Aim ▸ Please pull every line of the entries below out word for word, leaving the pictures out of your answer.

Data shown ▸
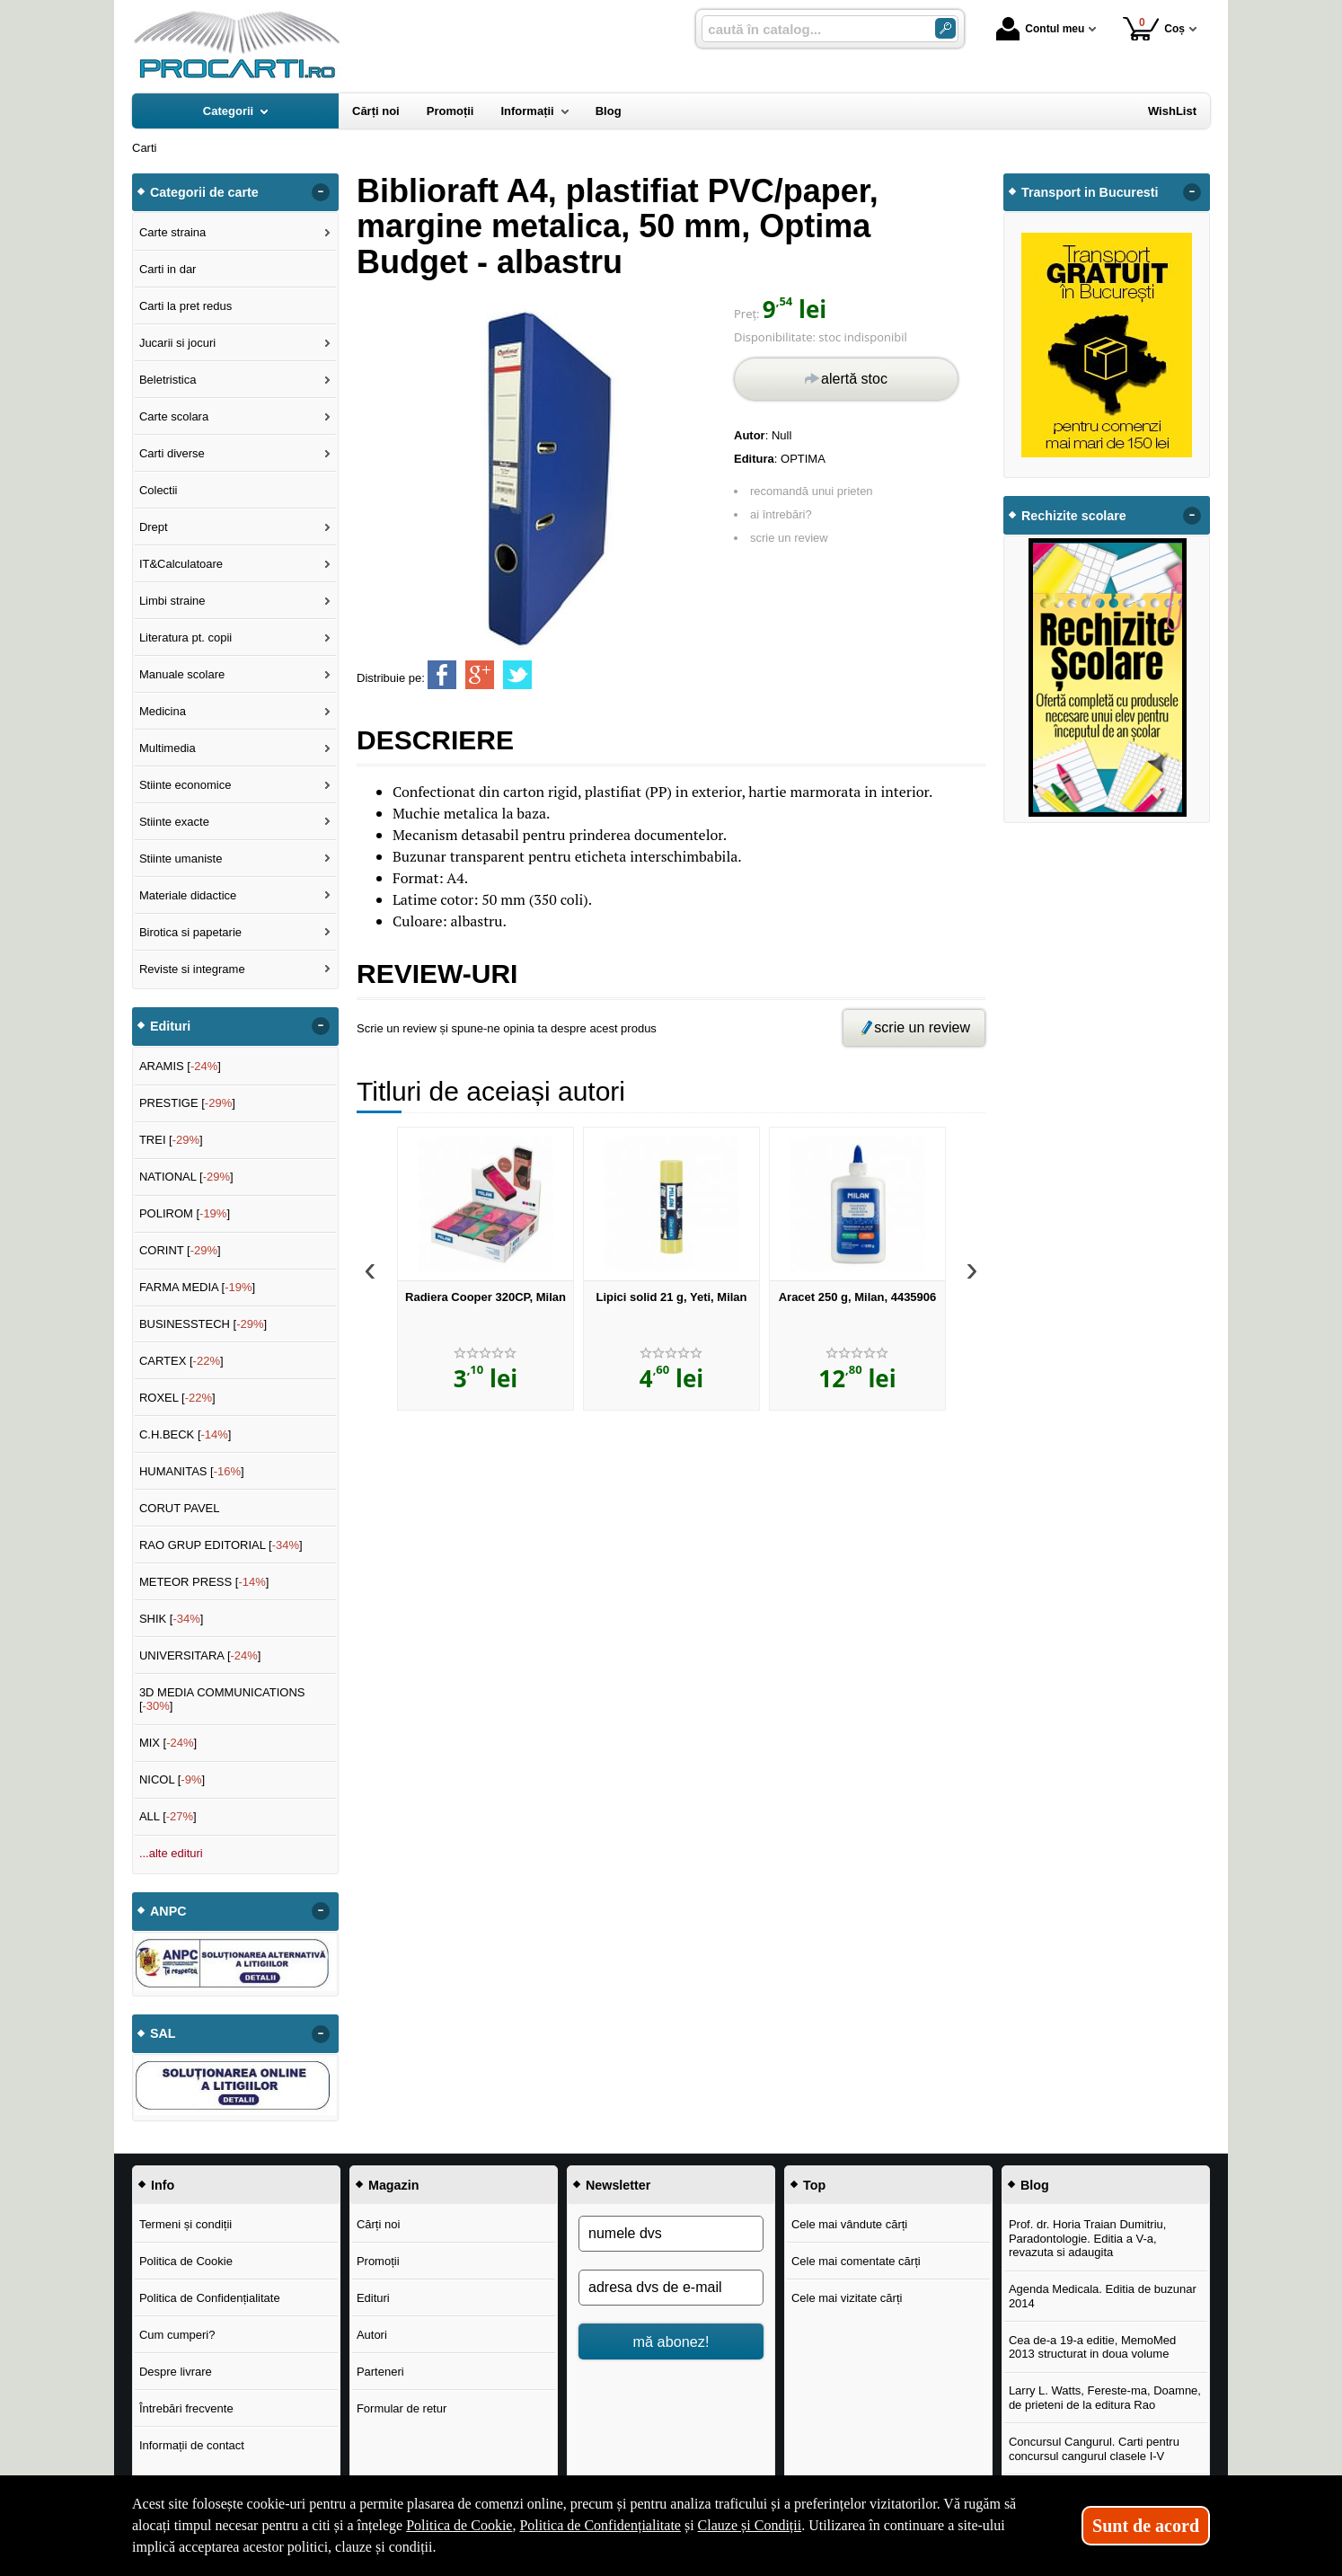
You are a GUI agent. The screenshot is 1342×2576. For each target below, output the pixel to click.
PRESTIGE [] (187, 1103)
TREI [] (171, 1139)
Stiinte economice (185, 785)
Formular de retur (401, 2408)
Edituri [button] (170, 1026)
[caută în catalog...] (811, 29)
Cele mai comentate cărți (856, 2261)
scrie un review (789, 537)
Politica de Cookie (186, 2261)
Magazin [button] (393, 2185)
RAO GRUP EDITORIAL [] (221, 1545)
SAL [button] (163, 2033)
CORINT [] (180, 1250)
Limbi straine (172, 600)
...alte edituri (171, 1853)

Full output ▸
You are a GUI agent. The screenshot is 1342×2576. For each target below, output the pixel to click.
PRESTIGE [] (187, 1103)
TREI [] (171, 1139)
Stiinte economice (185, 785)
Formular de retur (401, 2408)
Edituri [button] (170, 1026)
[caută în catalog...] (811, 29)
Cele mai comentate cărți (856, 2261)
scrie un review (789, 537)
Politica de Cookie (186, 2261)
Magazin [button] (393, 2185)
RAO GRUP EDITORIAL [] (221, 1545)
SAL [button] (163, 2033)
CORINT [] (180, 1250)
Limbi straine (172, 600)
...alte edituri (171, 1853)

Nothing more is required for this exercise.